Les sachets plastiques, dont l’usage est prohibé depuis plusieurs années, envahissent actuellement la capitale centrafricaine, qui aspire à être harmonieuse et saine. L’ampleur de cette insalubrité est frappante, tant dans les lieux publics que dans les quartiers, avec une concentration notable dans les marchés, comme celui de Miskine.
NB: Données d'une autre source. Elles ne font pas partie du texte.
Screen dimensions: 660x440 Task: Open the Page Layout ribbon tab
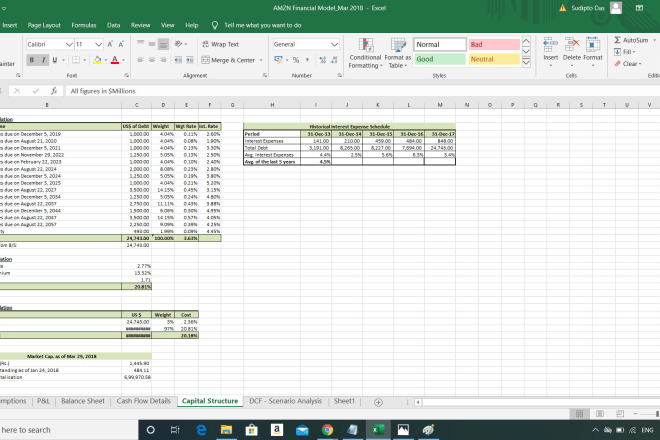pyautogui.click(x=44, y=24)
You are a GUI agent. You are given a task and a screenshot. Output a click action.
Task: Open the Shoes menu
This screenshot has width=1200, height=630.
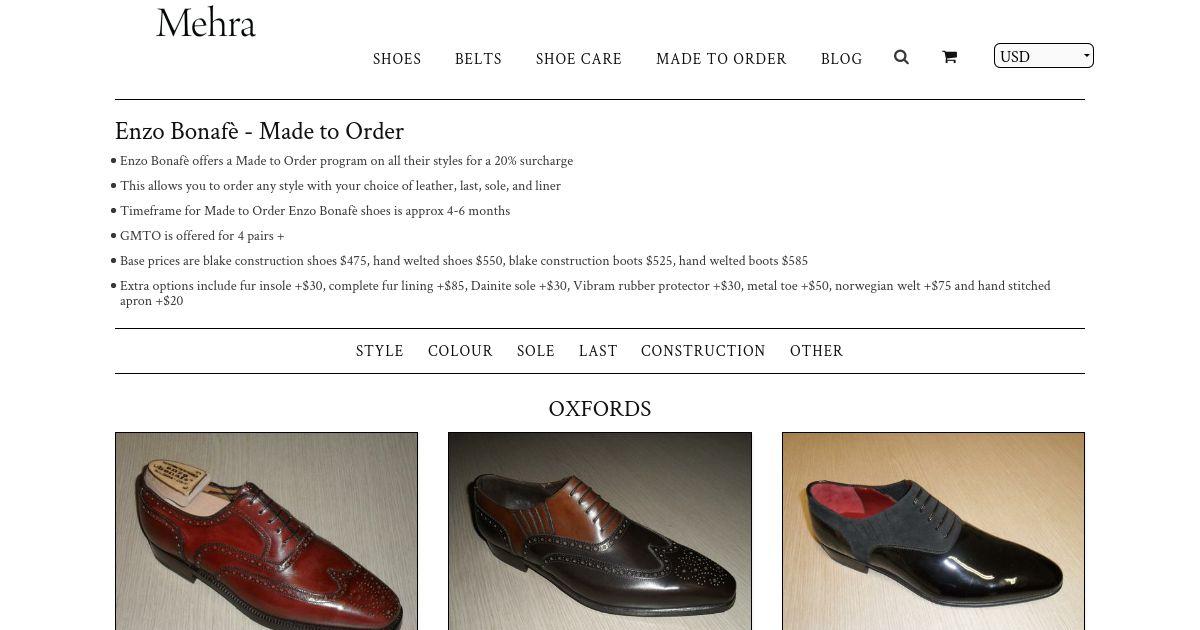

Du côté des usagers, la prolifération des sacs en plastique dans la ville est attribuée à l’irresponsabilité du gouvernement. Une acheteuse du marché de Miskine, qui a souhaité rester anonyme, déclare : « Si nous continuons à voir ces sachets plastiques traînés un peu partout, c’est parce que le gouvernement n’a pas proposé d’alternatives. De plus, je critique la défaillance de la mairie de Bangui, qui est censée garantir la propreté de la ville. C’est dommage, mais c’est l’inverse qui se produit. »
Bien que certains commerçants et clients rejettent la responsabilité de l’omniprésence des déchets plastiques sur le gouvernement, d’autres citoyens estiment que chaque individu a un rôle à jouer.
Apollinaire Yamba, premier conseiller à la Maison de jeunes du deuxième arrondissement de Bangui, déclare : « Pour qu’une ville soit saine, il faut un mouvement collectif. C’est une question de volonté commune. Mobilisons-nous pour lutter contre l’insalubrité qui envahit notre société. Ne comptons pas uniquement sur le gouvernement ou la mairie. »
Quant à Eric Sanghot, juriste et environnementaliste, il met en garde contre la mauvaise gestion des déchets non biodégradables, soulignant que cela constitue un grand danger non seulement pour l’écosystème, mais aussi pour la santé humaine. « Il est important de rappeler qu’un sachet peut rester des années enfouies sans se dégrader. Plus il dure, plus il pollue, impactant ainsi la santé de l’homme et la qualité des aliments qu’il consomme. De surcroît, ces déchets, jetés partout, sont parfois à l’origine d’inondations et d’autres problèmes », explique-t-il.
Malgré le lancement de l’opération Kwa Ti Kodro, destinée à lutter contre l’insalubrité, la capitale centrafricaine demeure impropre, soulignant l’urgence d’une solution collective et coordonnée pour faire face à cette crise environnementale.